■ Brief: What is needed is a copy of each line in the listing that contains "agent".

■ Data provided:
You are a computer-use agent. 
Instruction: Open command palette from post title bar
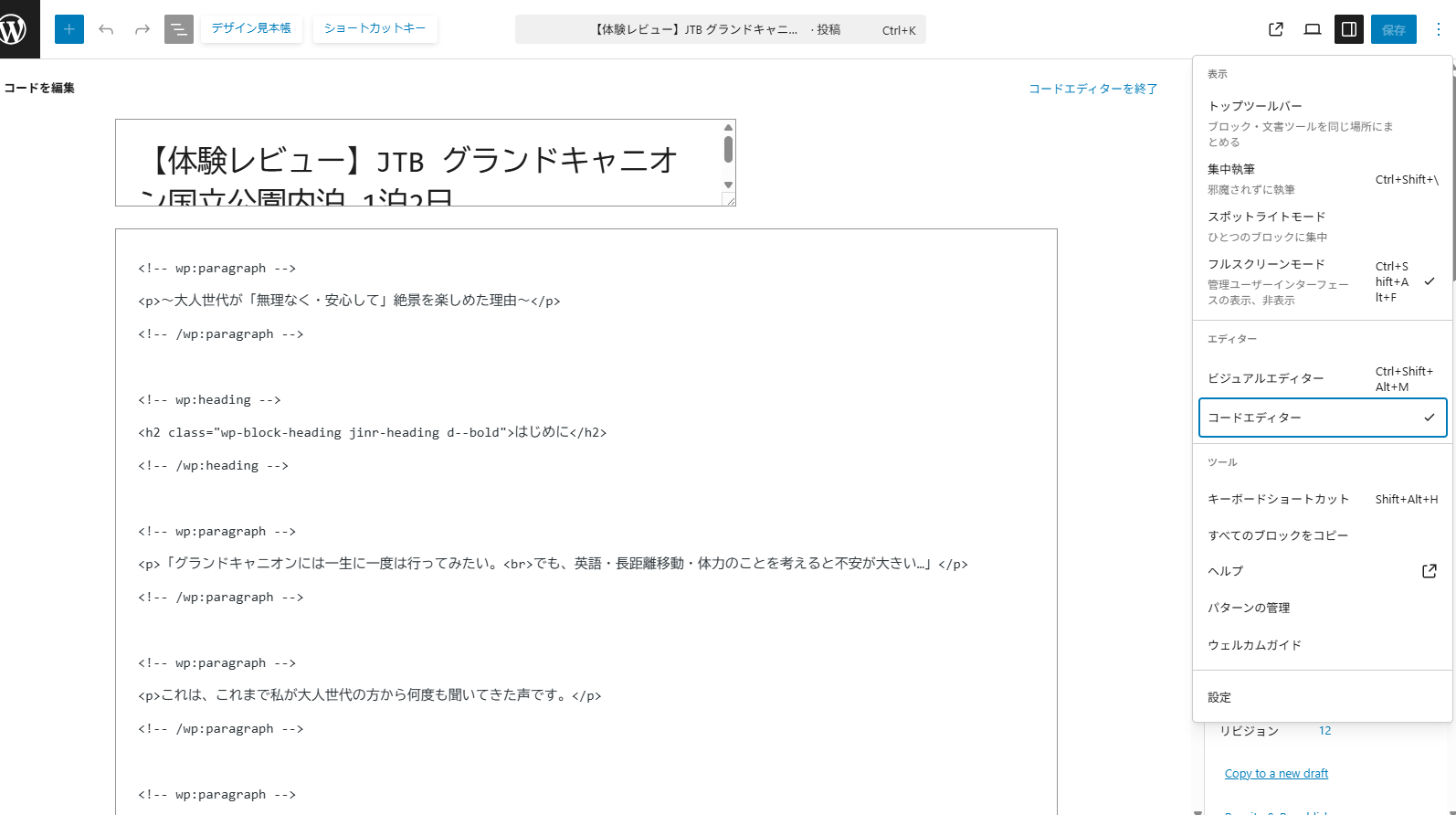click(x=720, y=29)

* * *

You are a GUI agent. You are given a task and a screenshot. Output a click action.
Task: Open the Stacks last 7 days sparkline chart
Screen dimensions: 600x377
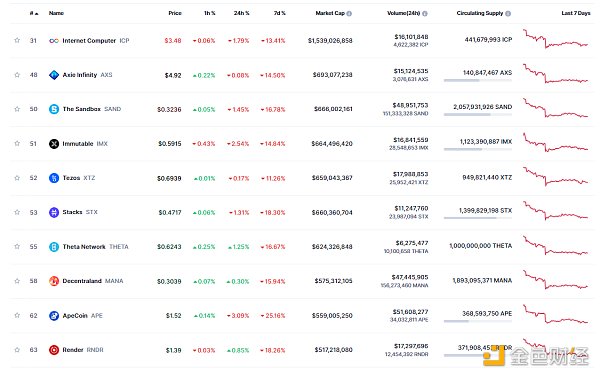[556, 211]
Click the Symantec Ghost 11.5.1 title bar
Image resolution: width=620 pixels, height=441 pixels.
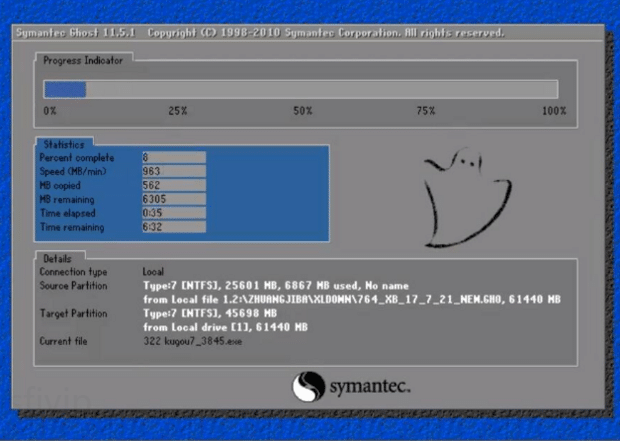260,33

==

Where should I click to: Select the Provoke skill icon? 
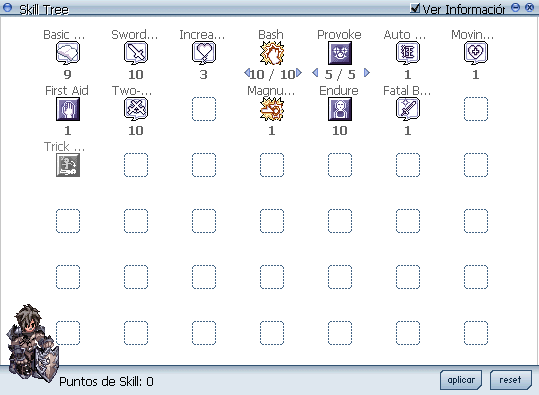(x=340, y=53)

■ Exercise response:
You are a computer-use agent. 
You are a GUI agent. You are given a task and a screenshot. Output a click action.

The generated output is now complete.